-- Given information follows --

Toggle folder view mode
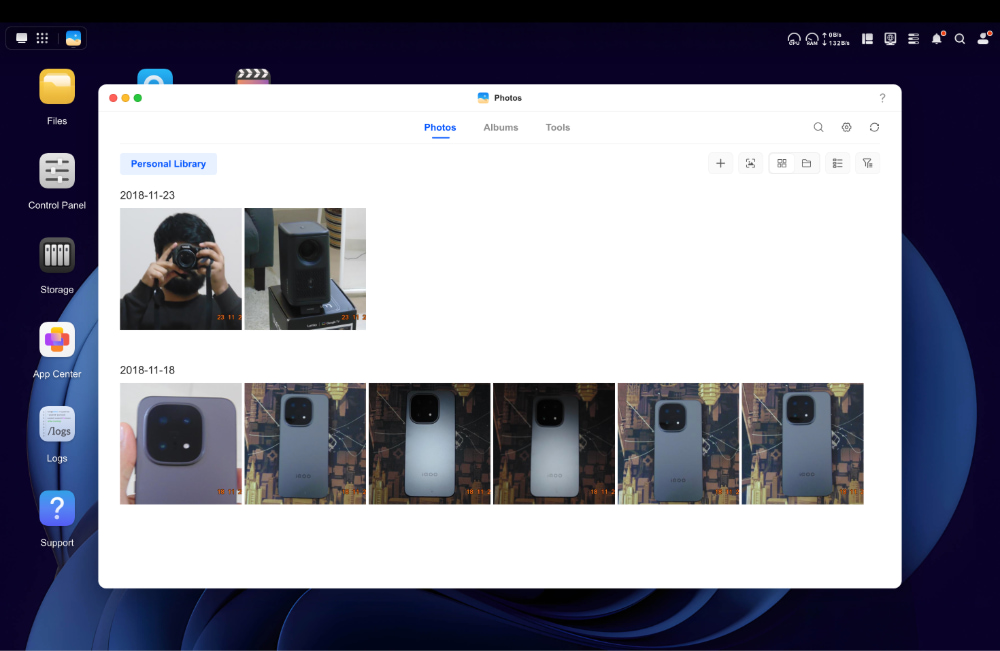Viewport: 1000px width, 651px height. click(804, 163)
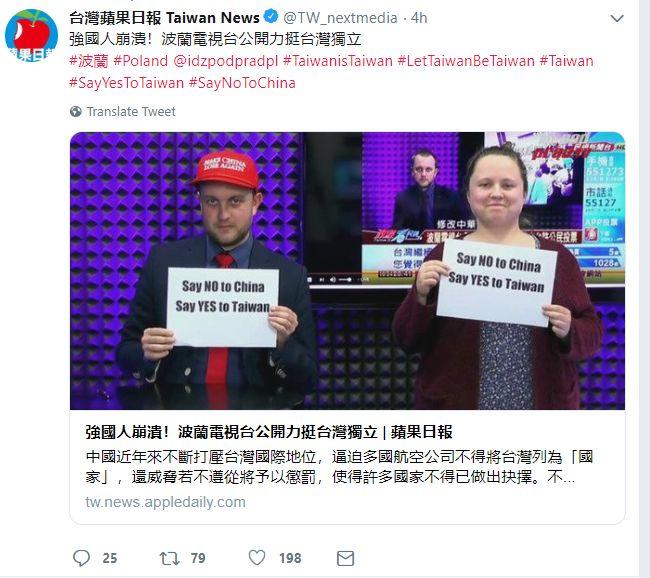Screen dimensions: 650x578
Task: Click the globe icon beside Translate Tweet
Action: (x=75, y=112)
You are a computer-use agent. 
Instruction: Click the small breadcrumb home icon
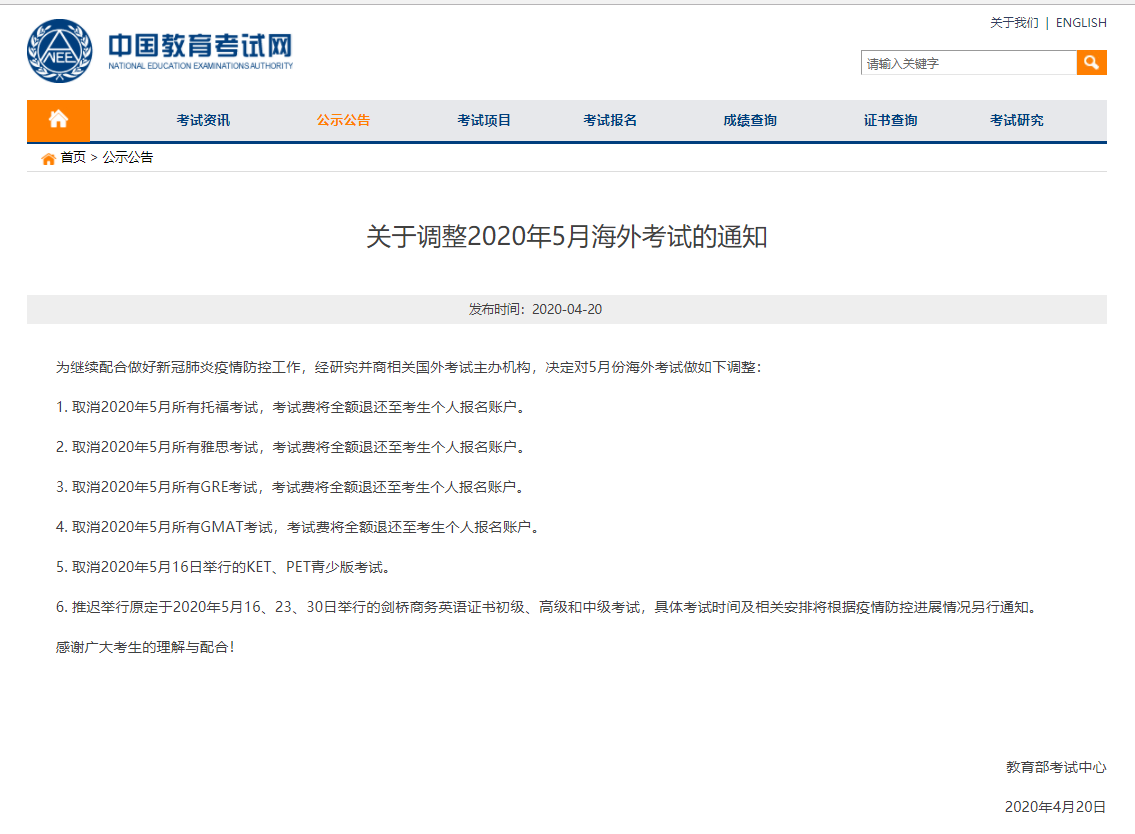[x=48, y=158]
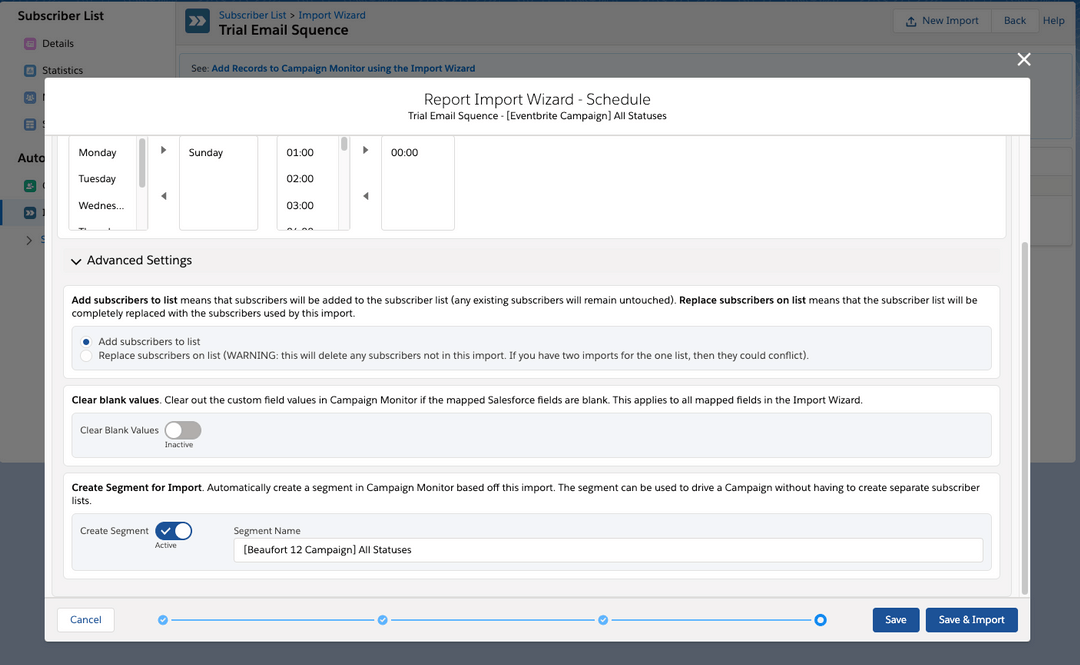Jump to the third wizard progress step
1080x665 pixels.
(x=603, y=620)
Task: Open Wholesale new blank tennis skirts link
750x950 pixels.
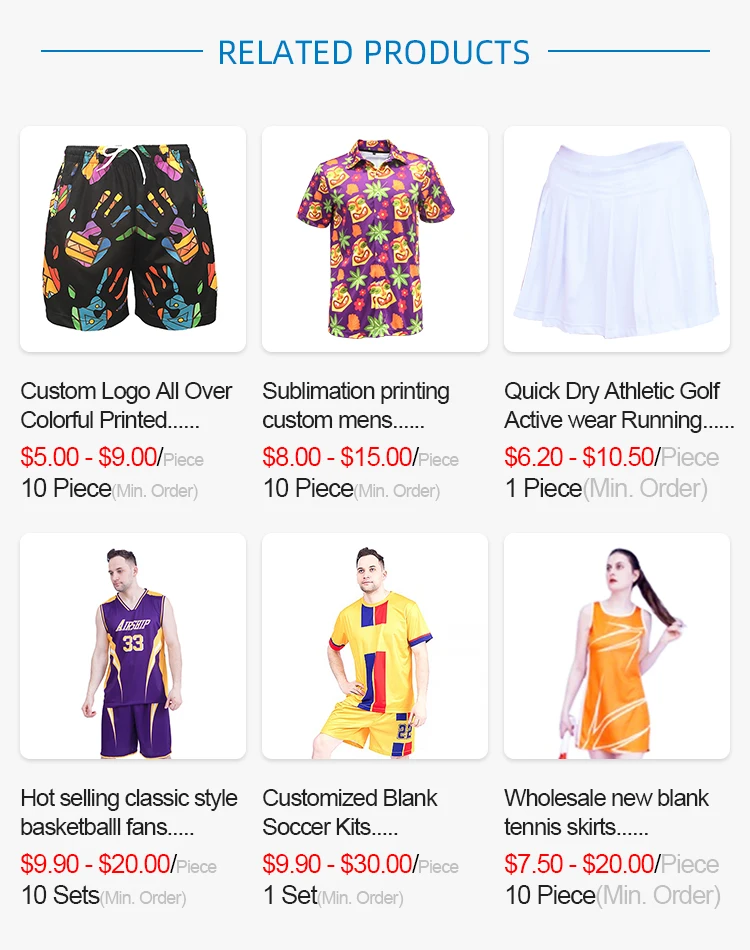Action: (x=606, y=812)
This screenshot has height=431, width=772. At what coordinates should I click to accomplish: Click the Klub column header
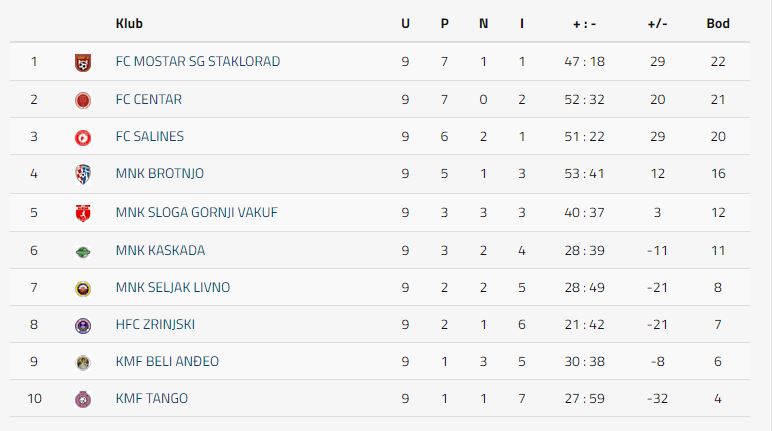[129, 23]
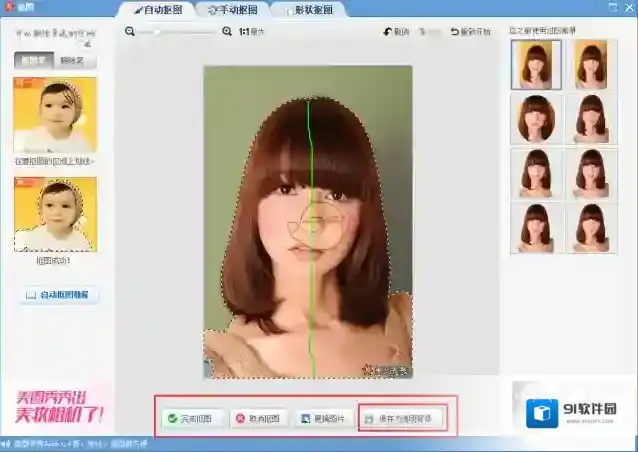
Task: Click the restart (重新开始) icon
Action: (456, 32)
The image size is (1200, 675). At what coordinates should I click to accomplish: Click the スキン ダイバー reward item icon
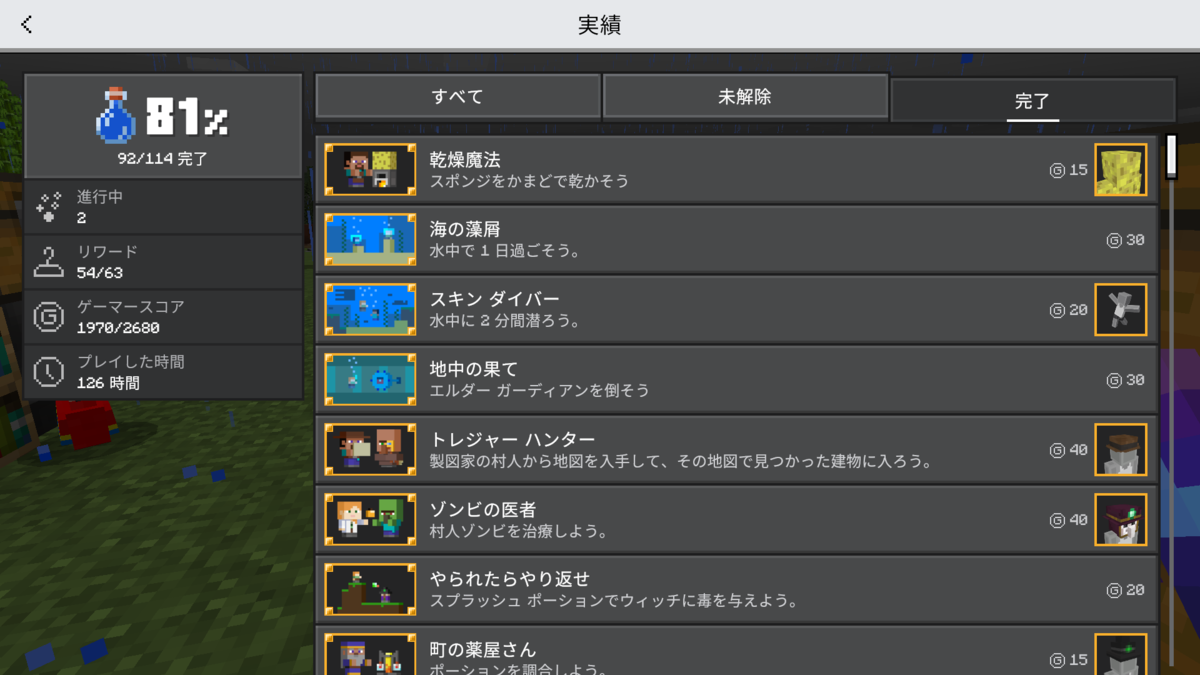click(1121, 310)
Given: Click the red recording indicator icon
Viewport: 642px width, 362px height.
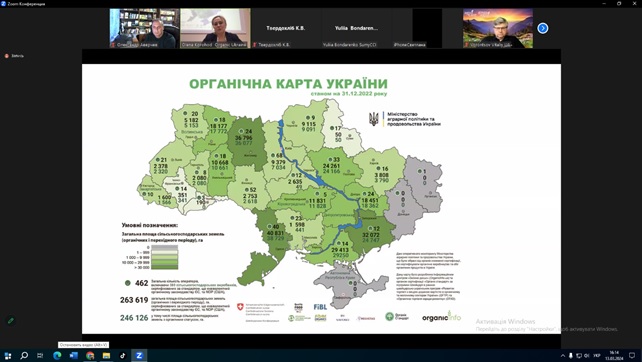Looking at the screenshot, I should pos(6,56).
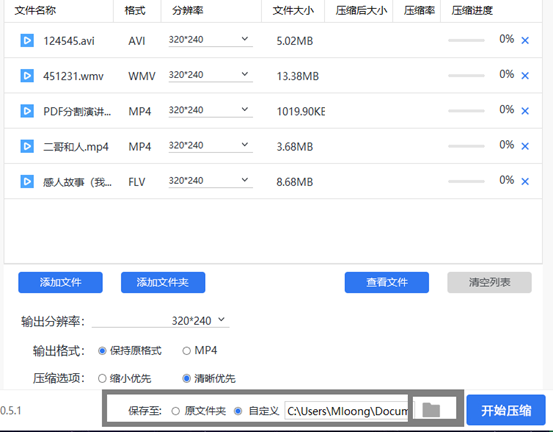
Task: Open resolution dropdown for PDF分割演讲 MP4 row
Action: pyautogui.click(x=211, y=110)
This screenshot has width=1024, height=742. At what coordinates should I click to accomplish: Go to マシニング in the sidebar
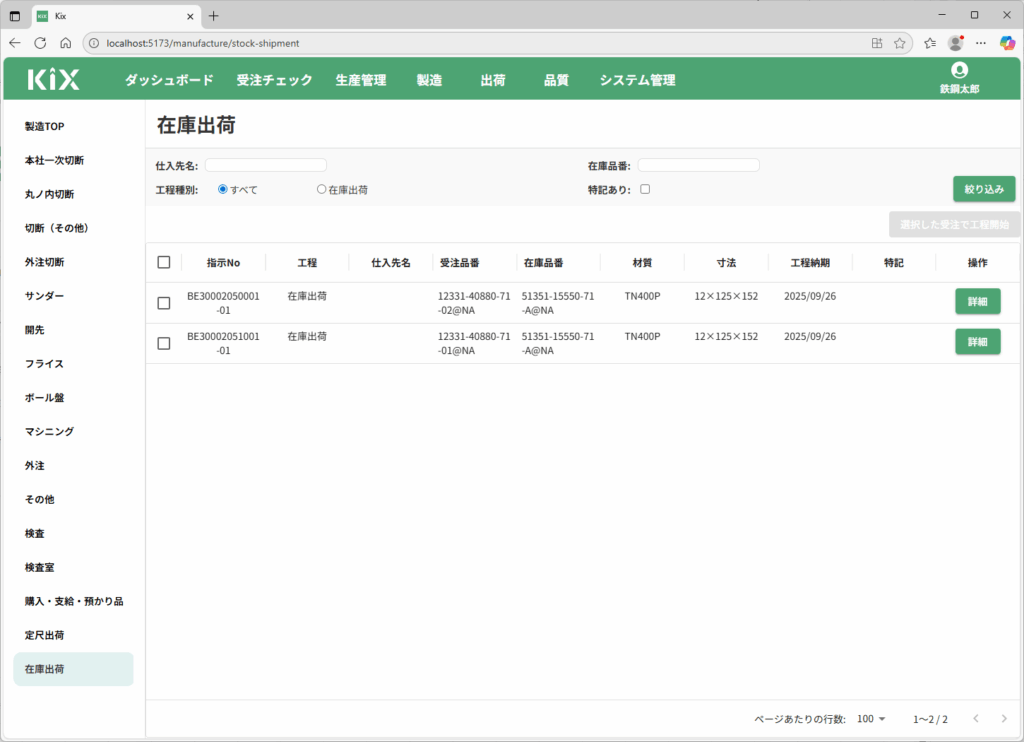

-- Given information concluded --

**Your instructions**
Please reproduce exactly and only the lines from the first line of the records through the line containing "Task: Open Wholesale", both included, omitting any pictures.

**Reply to the task**
Toggle folder view mode
Viewport: 1000px width, 651px height. click(804, 163)
Screen dimensions: 650x578
Task: Click the globe icon beside Translate Tweet
Action: (x=75, y=112)
You are a computer-use agent. 
Instruction: Click the small breadcrumb home icon
[x=48, y=158]
Jump to the third wizard progress step
1080x665 pixels.
(x=603, y=620)
Task: Open Wholesale new blank tennis skirts link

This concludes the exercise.